Now with two kids of their own, and the Jets returned, the couple couldn't be happier they can carry on the tradition.
"For whatever [the Jets return is] doing for the adults on the social piece, I think it's a lot more important for kids, especially [like] when we were growing up — you watch the games, you want to be like those players," said Rob.
'A few rough years when he was really sick'
The couple have shared hard times as well. Rob became sick not long after they got married and battled liver disease for nearly 15 years.
"He was getting quite ill and they gave him a limited amount of time left," said Penny.
"The hockey community in Ste. Anne was extremely supportive," said Rob.
"We call it our hockey family," he said.
That extended family rallied around the couple, holding a fundraiser to help them get to Toronto for surgery two years ago.
"He had an outpouring of support, people who wanted to put their names on the list to possibly be his donor," said Penny
As it turned out, the couple ended up being a perfect match for each other in more than just marriage.
"I needed a liver transplant and it turned out Penny was a match," said Rob.
Rob initially objected to his wife undergoing the surgery, because they had children. Despite that, and the fact the odds of Penny being a match were just 30 per cent, the transplant was a success.
"He truly is my best friend and we've got this passion for hockey, for our family, for our kids, our community together," said Penny.
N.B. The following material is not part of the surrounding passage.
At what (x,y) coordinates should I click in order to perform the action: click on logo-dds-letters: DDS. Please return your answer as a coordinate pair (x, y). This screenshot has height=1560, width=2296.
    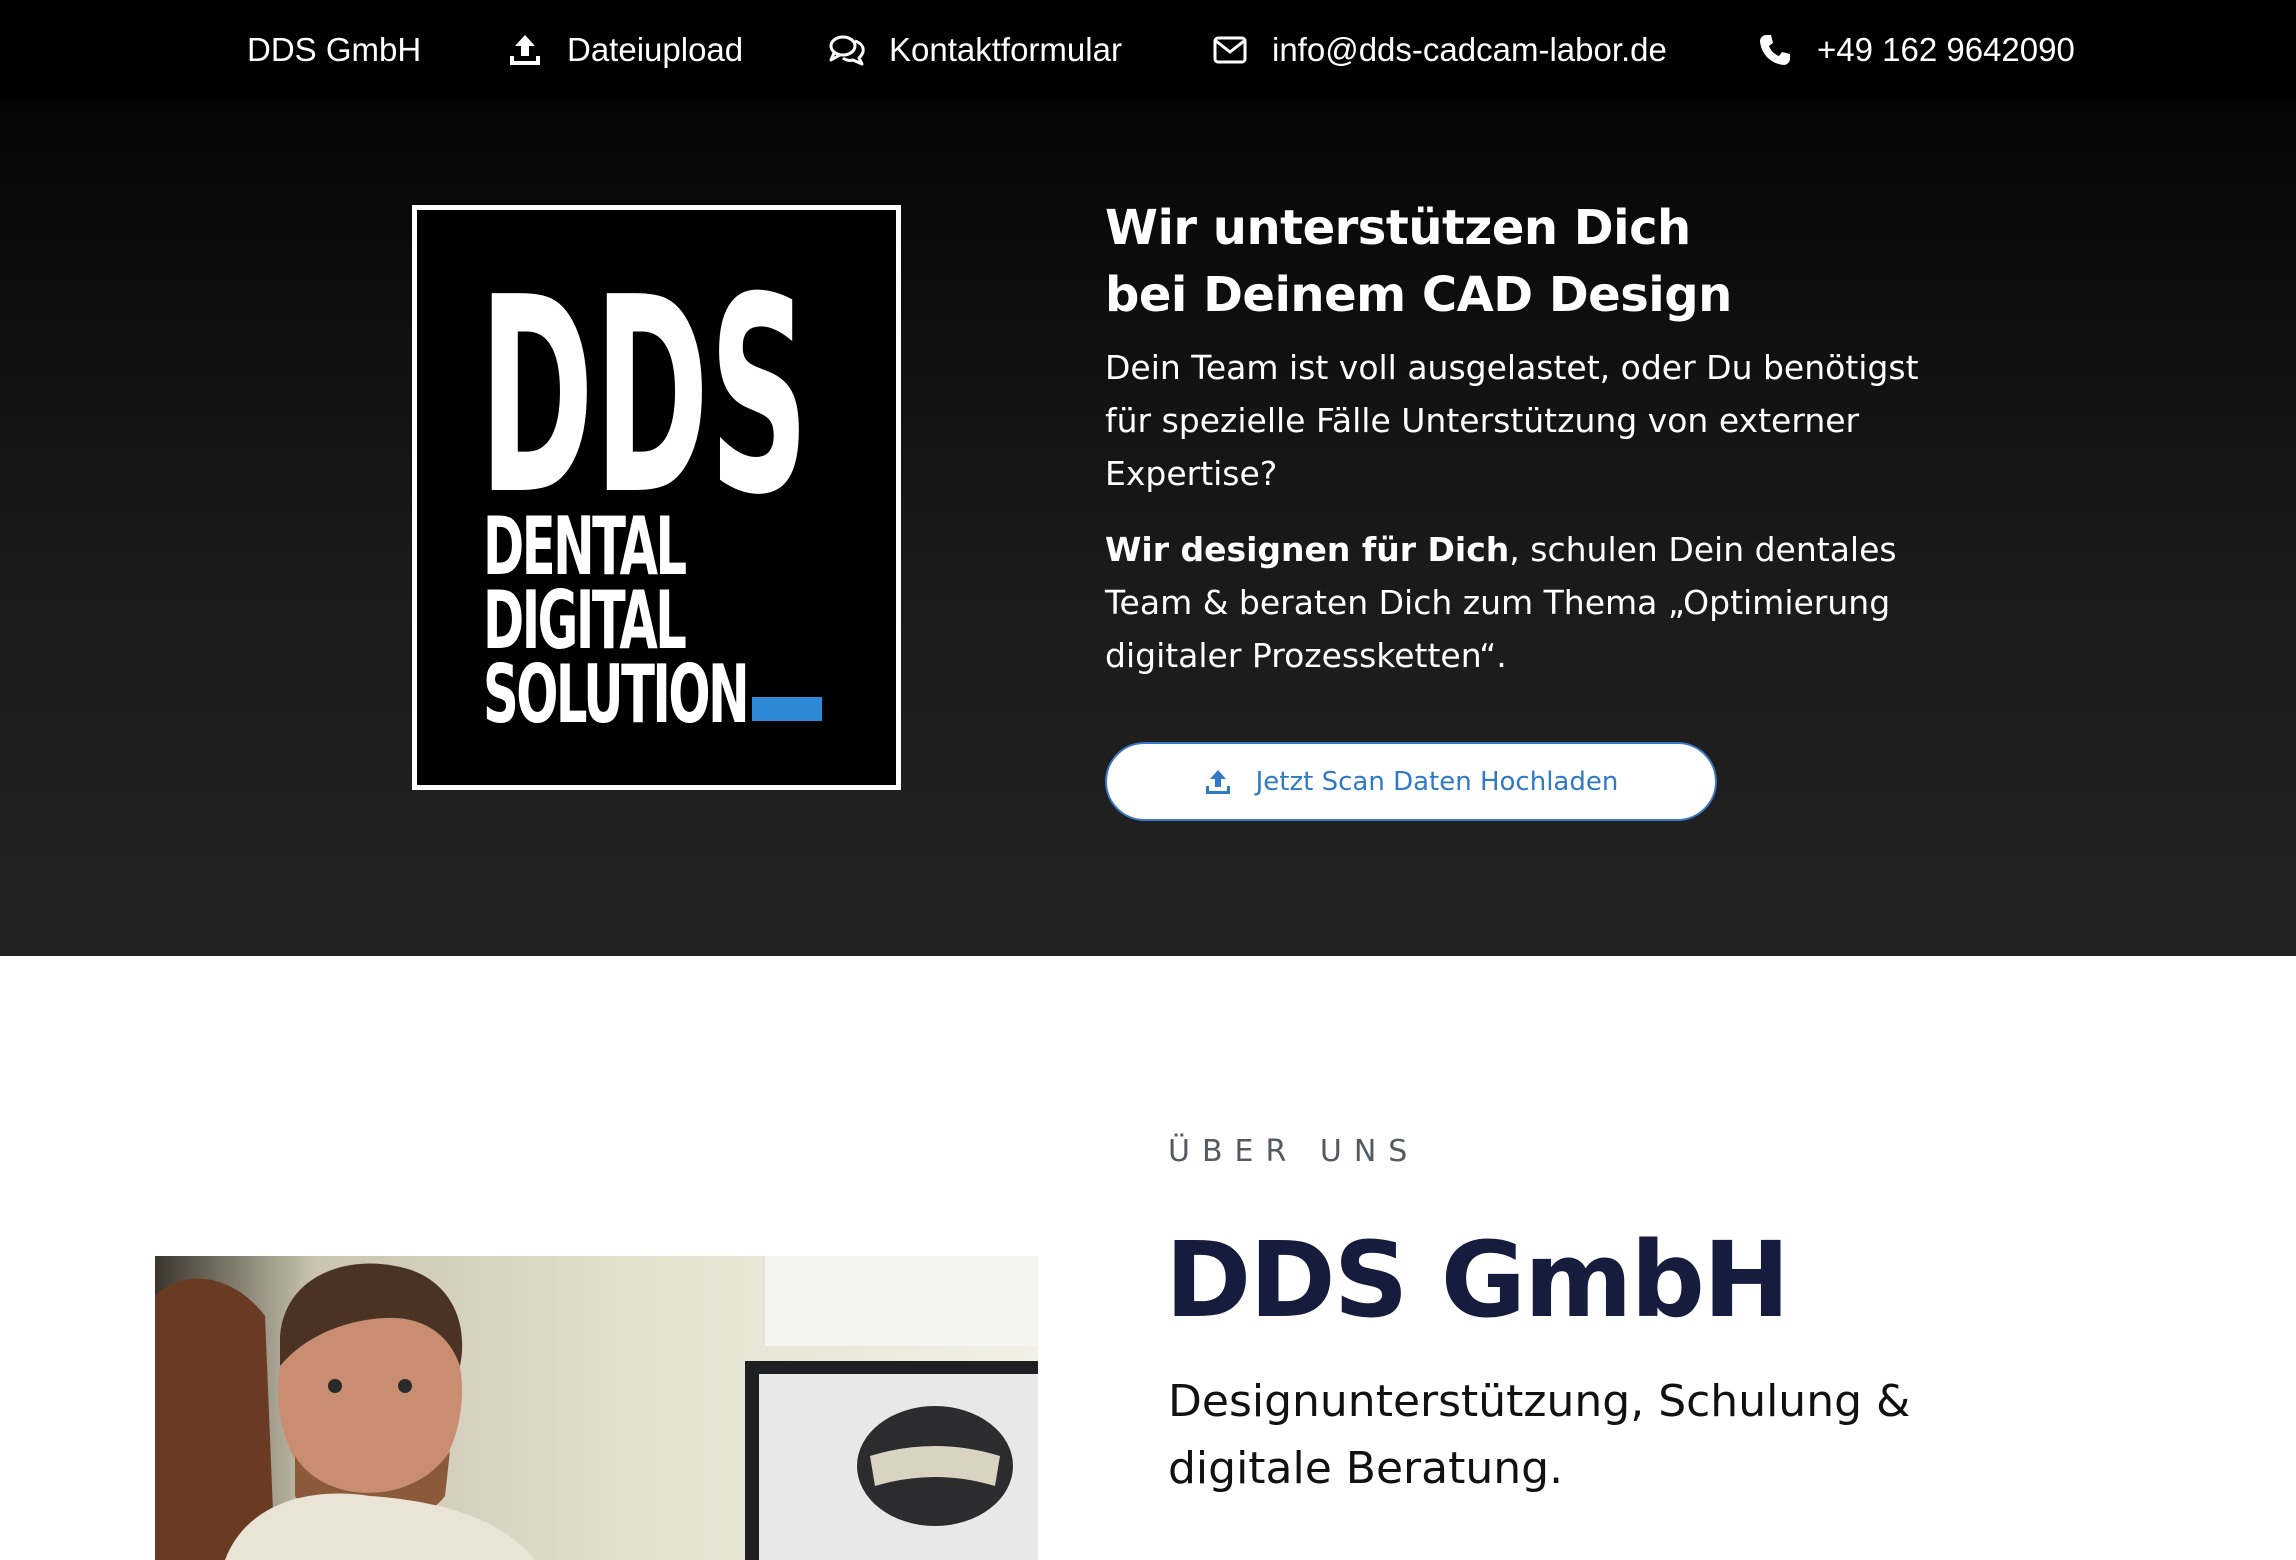
    Looking at the image, I should click on (644, 400).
"We had a few rough years when he was really sick, but just like the Jets, he keeps going and he's getting stronger and stronger."
Hockey brings couple, community together
The couple have been taking in this latest playoff run by watching the games with their neighbours and their kids.
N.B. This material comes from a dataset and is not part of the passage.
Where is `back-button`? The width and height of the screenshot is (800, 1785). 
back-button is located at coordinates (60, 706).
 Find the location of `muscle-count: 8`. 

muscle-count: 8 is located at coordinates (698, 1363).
"When the Jets score, the whole house erupts," said Penny.
Rob says seeing how Manitobans have rallied behind the team shows the power the sport has to bring people together.
"Hockey brings everybody together. It's at a totally different level from any other sport."
He says the Jets have shown themselves to be the kind of team where everyone works together. It's that same sense of teamwork that makes a marriage last, he says.